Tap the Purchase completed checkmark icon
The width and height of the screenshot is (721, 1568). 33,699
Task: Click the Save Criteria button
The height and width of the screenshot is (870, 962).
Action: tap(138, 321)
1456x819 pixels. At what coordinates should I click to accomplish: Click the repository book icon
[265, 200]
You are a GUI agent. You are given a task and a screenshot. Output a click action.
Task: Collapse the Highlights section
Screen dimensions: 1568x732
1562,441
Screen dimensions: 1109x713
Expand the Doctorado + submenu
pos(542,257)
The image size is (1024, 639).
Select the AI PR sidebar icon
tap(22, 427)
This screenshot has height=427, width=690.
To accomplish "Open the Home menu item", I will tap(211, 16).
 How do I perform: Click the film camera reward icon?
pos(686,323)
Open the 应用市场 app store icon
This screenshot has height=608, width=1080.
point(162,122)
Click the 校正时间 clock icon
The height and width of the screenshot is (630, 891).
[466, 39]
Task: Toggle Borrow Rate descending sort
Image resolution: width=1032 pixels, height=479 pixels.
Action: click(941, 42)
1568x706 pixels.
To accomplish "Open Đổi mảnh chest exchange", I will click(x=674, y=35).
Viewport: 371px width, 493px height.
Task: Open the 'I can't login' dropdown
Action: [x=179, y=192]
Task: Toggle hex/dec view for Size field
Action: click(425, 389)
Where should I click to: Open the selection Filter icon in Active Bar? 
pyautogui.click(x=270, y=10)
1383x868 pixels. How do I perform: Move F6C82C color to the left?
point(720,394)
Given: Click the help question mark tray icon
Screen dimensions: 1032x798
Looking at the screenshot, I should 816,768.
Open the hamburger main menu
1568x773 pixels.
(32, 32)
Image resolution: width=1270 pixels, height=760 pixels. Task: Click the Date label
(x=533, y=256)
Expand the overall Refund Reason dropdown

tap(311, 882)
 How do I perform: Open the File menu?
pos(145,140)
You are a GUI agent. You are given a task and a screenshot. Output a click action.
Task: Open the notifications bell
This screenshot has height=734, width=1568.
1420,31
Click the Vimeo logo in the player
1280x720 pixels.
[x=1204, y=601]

*PROBLEM REQUIREMENTS*.
Copy out the records word for word, from the very first line up to and including the line with "pos(686,323)".

*RESPONSE*.
Tap the Purchase completed checkmark icon
The width and height of the screenshot is (721, 1568). 33,699
Task: Click the Save Criteria button
The height and width of the screenshot is (870, 962).
Action: tap(138, 321)
1456x819 pixels. At what coordinates should I click to accomplish: Click the repository book icon
[265, 200]
You are a GUI agent. You are given a task and a screenshot. Output a click action.
Task: Collapse the Highlights section
Screen dimensions: 1568x732
1562,441
Screen dimensions: 1109x713
Expand the Doctorado + submenu
pos(542,257)
The image size is (1024, 639).
Select the AI PR sidebar icon
tap(22, 427)
This screenshot has height=427, width=690.
To accomplish "Open the Home menu item", I will tap(211, 16).
 How do I perform: Click the film camera reward icon?
pos(686,323)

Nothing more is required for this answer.